As it turned out, City Security didn’t appreciate jailbreaks.

Even if they were busy with something else, the moment they noticed anypony was gone, they hunted them down like rabid wolves after a succulent rabbit.

“Stop in the name of the law!”

“Your law sucks!” Seren shouted, pointing her scepter at the large mare and unleashing a shockwave of immense magic power that tore up the ground and sent a few cracks through the glass keeping the ocean out which, conveniently, didn’t rupture and doom everypony to a watery grave.

Distant stared at the cracks in shock. “...I… how... what? That’s not physically possible!”

“She’s a magical girl,” Allure explained.

“You say that like it explains everything.”
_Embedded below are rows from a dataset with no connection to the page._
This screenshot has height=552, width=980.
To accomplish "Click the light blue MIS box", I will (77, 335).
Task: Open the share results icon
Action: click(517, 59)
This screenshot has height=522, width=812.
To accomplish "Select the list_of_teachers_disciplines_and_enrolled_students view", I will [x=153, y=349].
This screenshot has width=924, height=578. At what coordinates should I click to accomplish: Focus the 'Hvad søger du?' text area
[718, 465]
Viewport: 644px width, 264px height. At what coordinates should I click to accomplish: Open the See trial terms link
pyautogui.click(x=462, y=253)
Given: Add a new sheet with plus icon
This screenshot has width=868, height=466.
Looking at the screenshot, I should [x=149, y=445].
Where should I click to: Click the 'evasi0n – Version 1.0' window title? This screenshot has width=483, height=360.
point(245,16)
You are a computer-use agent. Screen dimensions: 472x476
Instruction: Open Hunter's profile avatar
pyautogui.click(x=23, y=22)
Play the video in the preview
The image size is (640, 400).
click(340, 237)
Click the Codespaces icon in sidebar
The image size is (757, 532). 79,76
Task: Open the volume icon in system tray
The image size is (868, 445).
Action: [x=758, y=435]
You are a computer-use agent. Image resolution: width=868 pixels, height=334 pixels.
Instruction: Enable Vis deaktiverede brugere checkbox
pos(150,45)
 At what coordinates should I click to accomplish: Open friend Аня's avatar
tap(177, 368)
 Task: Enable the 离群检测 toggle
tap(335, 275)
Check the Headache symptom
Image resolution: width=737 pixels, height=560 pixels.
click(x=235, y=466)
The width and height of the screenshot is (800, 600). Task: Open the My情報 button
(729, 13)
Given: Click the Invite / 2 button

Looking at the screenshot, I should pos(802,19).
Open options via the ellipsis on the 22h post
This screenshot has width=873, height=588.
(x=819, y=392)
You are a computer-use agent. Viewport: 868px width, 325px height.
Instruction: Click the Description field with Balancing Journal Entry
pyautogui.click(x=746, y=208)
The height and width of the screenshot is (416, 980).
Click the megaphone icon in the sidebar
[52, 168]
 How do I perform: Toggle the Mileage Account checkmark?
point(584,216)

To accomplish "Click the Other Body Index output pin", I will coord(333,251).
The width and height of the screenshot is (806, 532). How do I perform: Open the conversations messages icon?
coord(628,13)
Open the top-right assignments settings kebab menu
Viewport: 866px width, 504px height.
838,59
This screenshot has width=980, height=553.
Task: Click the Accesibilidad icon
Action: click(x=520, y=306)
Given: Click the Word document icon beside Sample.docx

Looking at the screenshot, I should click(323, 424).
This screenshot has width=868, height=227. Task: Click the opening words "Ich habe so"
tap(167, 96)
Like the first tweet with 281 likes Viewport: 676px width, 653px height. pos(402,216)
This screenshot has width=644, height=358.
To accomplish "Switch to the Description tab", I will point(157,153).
“Her spells are a spectacle of convenient destruction meant to entertain and awe.”

“W-why?”

Seren floated down and smiled innocently at Distant. “Because it’s more fun that way!” She held out a hand, surrounding the crack with blue magic rings. “I’ll fix it though, don’t want someone actually letting the ocean in.”

Distant facehooved. “Well… we’re really fugitives now. Fun.”

“You’re smiiiling,” Seren ribbed.

“I smile to hide my pain,” Distant retorted.

Seren put a concerned finger to her lips. “No… no, I don’t think so. You think this is fun!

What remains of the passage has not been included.